▶ [PASSAGE SHOWN]
--------
I'd like to add a gaussian kde overlay for each color, but so far I haven't been able to leverage seaborn or scipy to do this.
Here's the code for the above grouped bar plot using python and matplotlib:
enterN = len(color1_plotting_values)
fig, ax = plt.subplots(figsize=(20,30))
ind = np.arange(N) # the x locations for the groups
width = .5 # the width of the bars
p1 = ax.barh(Species_Ordering.Species.values, color1_plotting_values, width, label='Color1', log=True)
p2 = ax.barh(Species_Ordering.Species.values, color2_plotting_values, width, label='Color2', log=True)
for b in p2:
b.xy = (b.xy[0], b.xy[1]+width)
Thanks!
How to plot a "KDE" starting from a histogram
The protocol for kernel density estimation requires the underlying data. You could come up with a new method that uses the empirical pdf (ie the histogram) instead, but then it wouldn't be a KDE distribution.
Not all hope is lost, though. You can get a good approximation of a KDE distribution by first taking samples from the histogram, and then using KDE on those samples. Here's a complete working example:
import matplotlib.pyplot as plt
import numpy as np
import scipy.stats as sts
n = 100000
# generate some random multimodal histogram data
samples = np.concatenate([np.random.normal(np.random.randint(-8, 8), size=n)*np.random.uniform(.4, 2) for i in range(4)])
h,e = np.histogram(samples, bins=100, density=True)
x = np.linspace(e.min(), e.max())
# plot the histogram
plt.figure(figsize=(8,6))
plt.bar(e[:-1], h, width=np.diff(e), ec='k', align='edge', label='histogram')
# plot the real KDE
kde = sts.gaussian_kde(samples)
plt.plot(x, kde.pdf(x), c='C1', lw=8, label='KDE')
# resample the histogram and find the KDE.
resamples = np.random.choice((e[:-1] + e[1:])/2, size=n*5, p=h/h.sum())
rkde = sts.gaussian_kde(resamples)
# plot the KDE
plt.plot(x, rkde.pdf(x), '--', c='C3', lw=4, label='resampled KDE')
plt.title('n = %d' % n)
plt.legend()
plt.show()
Output:
The red dashed line and the orange line nearly completely overlap in the plot, showing that the real KDE and the KDE calculated by resampling the histogram are in excellent agreement.
If your histograms are really noisy (like what you get if you set n = 10 in the above code), you should be a bit cautious when using the resampled KDE for anything other than plotting purposes:
Overall the agreement between the real and resampled KDEs is still good, but the deviations are noticeable.
Munge your categorial data into an appropriate form
Since you haven't posted your actual data I can't give you detailed advice. I think your best bet will be to just number your categories in order, then use that number as the "x" value of each bar in the histogram.
--------
▶ [GIVEN DATA]
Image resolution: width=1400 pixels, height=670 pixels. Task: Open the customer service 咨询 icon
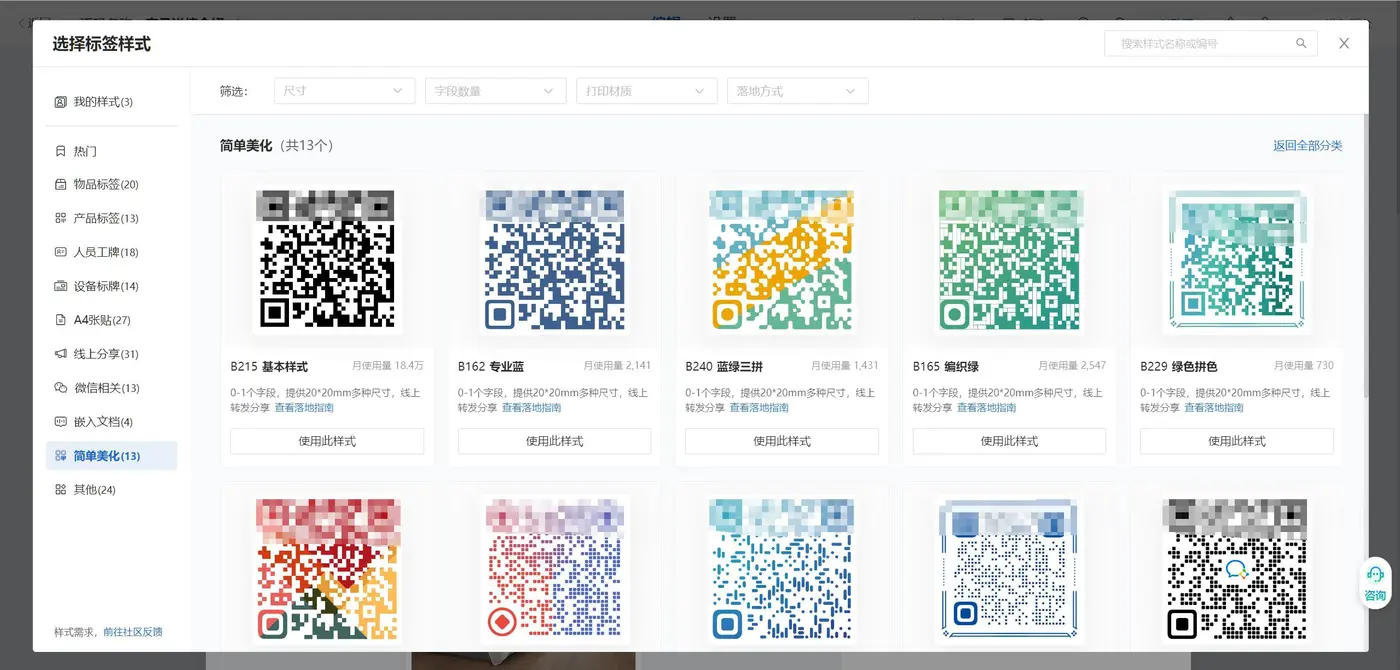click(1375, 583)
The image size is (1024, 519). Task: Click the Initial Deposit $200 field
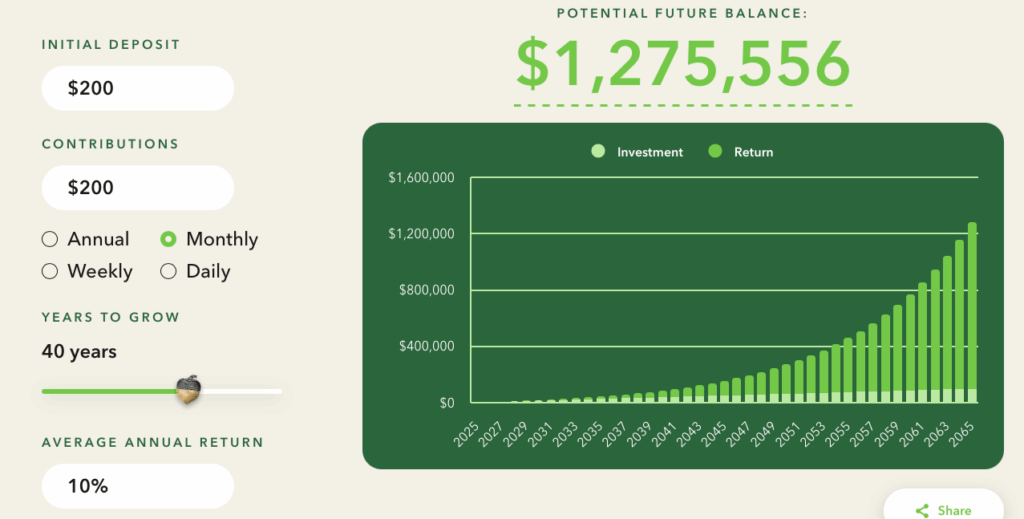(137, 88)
--------
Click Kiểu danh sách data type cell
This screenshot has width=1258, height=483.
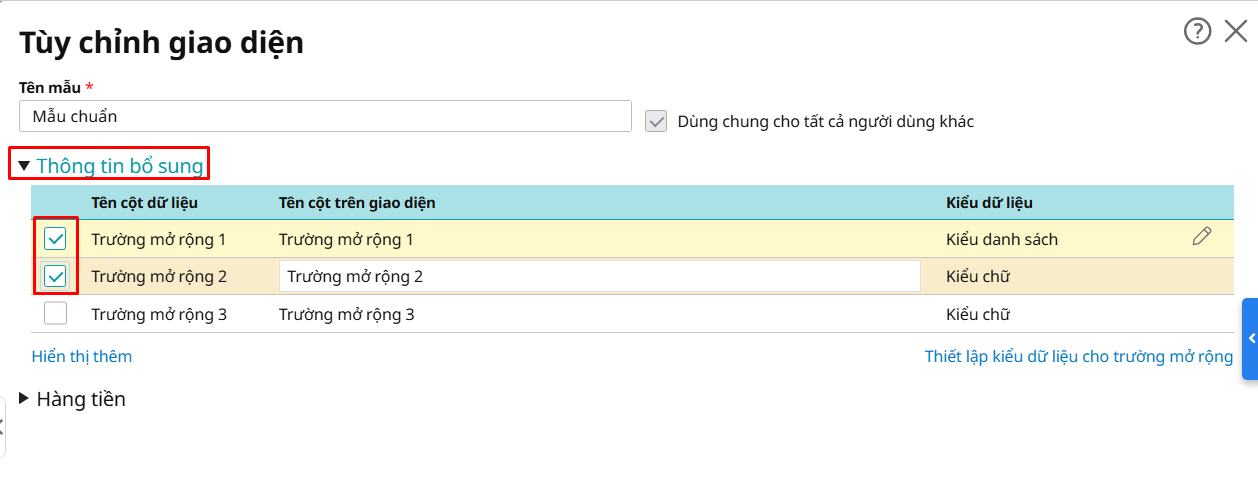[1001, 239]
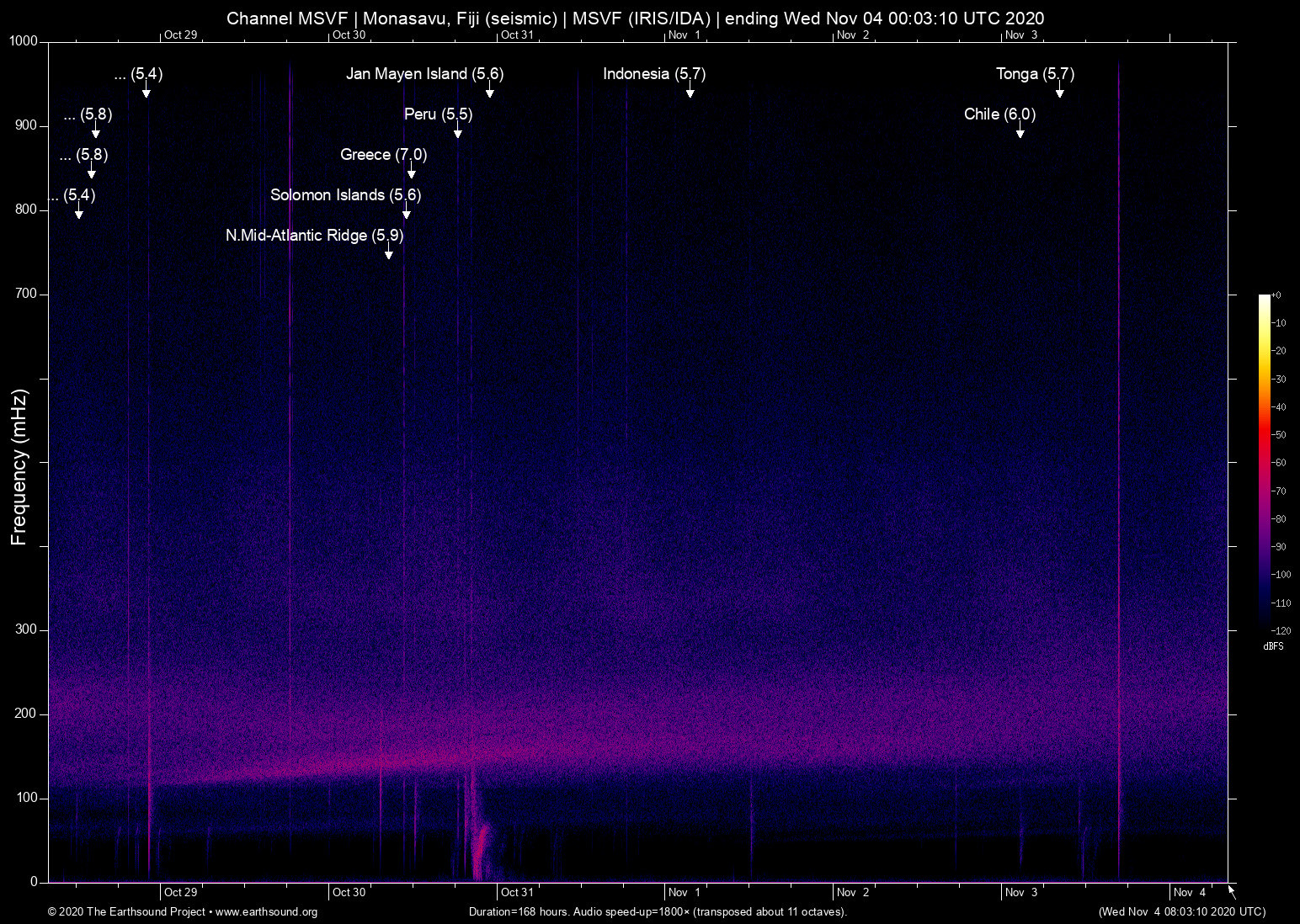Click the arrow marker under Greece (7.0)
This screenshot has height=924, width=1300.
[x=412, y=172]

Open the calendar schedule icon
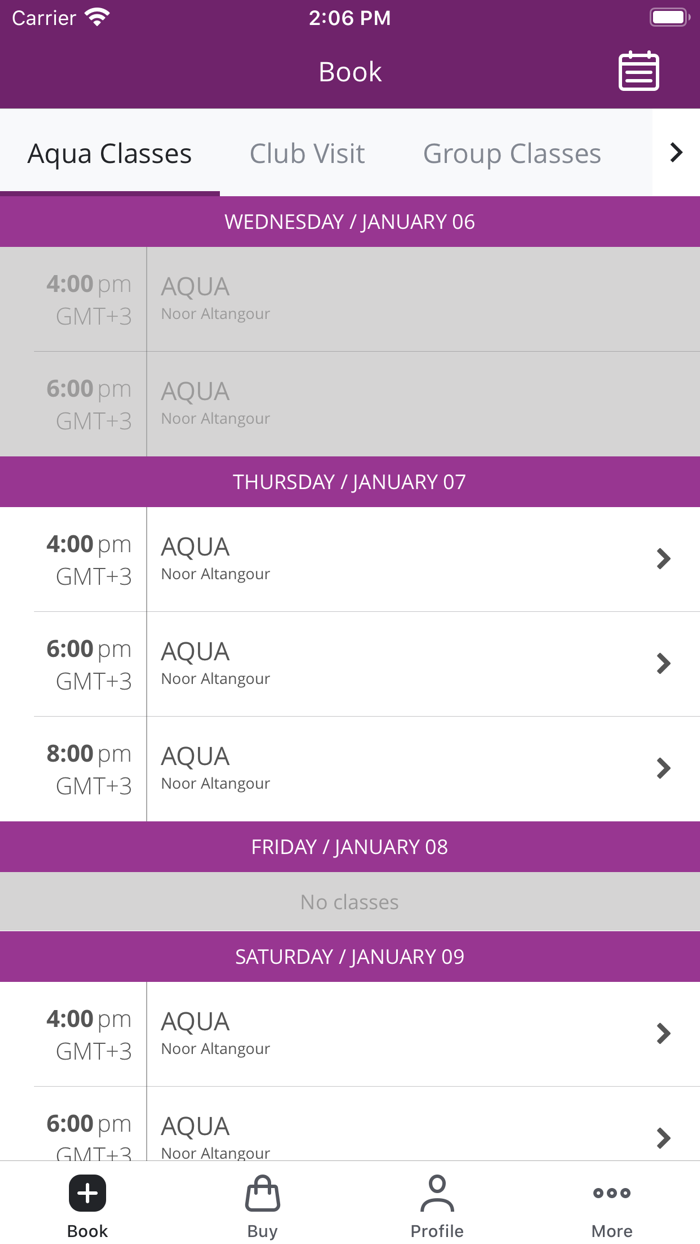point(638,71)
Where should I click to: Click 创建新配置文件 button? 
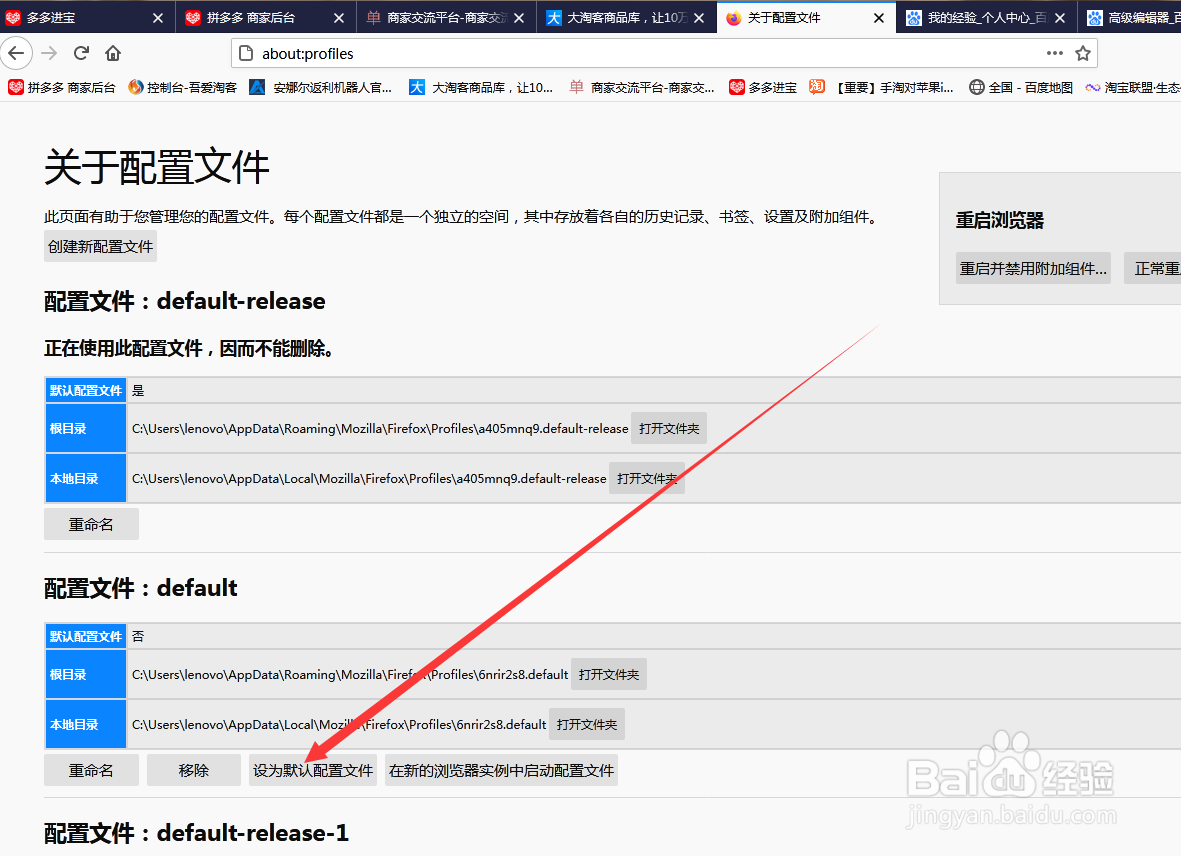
--------
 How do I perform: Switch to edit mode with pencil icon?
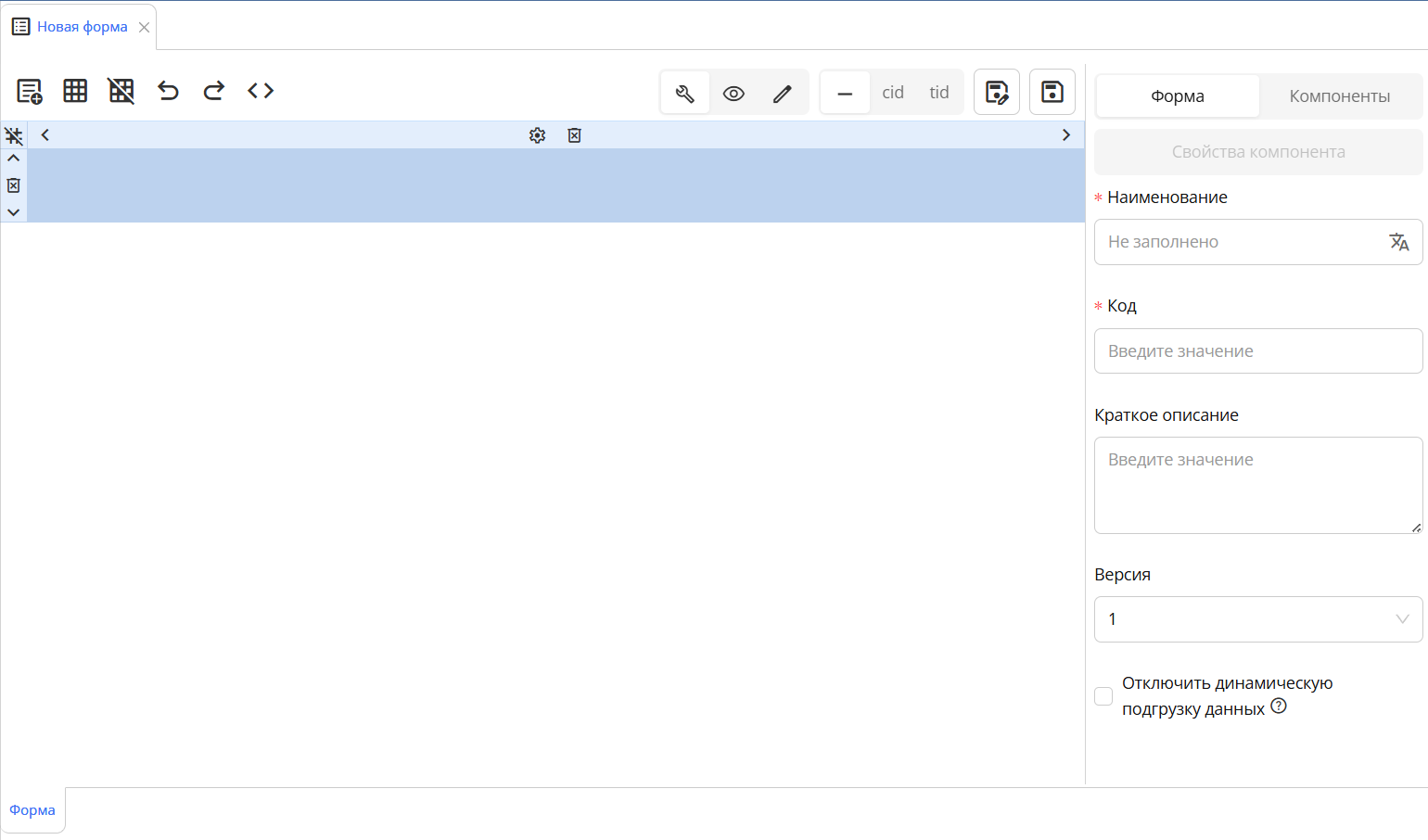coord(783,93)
--------
▶ [REQUIRED WORK]
- 1) Using the KDE thread, decide whether each statement agrees with it: (a) kernel density estimation requires the underlying data; (b) the resampled KDE in the example is drawn as a solid line; (c) with a very noisy histogram, the gaps between the real and resampled KDEs are negligible. Answer yes or no for each and quote the deciding words.
- 2) Reproduce everything in the KDE thread from "I'd like to" down to "width, label='Color1', log=True)", word for word.
The records play no part in what follows and can be left aside.

▶ [EXERCISE RESPONSES]
- 1)
(a) Yes: "The protocol for kernel density estimation requires the underlying data."
(b) No: "plt.plot(x, rkde.pdf(x), '--', c='C3', lw=4, label='resampled KDE')"
(c) No: "the deviations are noticeable."

- 2)
I'd like to add a gaussian kde overlay for each color, but so far I haven't been able to leverage seaborn or scipy to do this.
Here's the code for the above grouped bar plot using python and matplotlib:
enterN = len(color1_plotting_values)
fig, ax = plt.subplots(figsize=(20,30))
ind = np.arange(N) # the x locations for the groups
width = .5 # the width of the bars
p1 = ax.barh(Species_Ordering.Species.values, color1_plotting_values, width, label='Color1', log=True)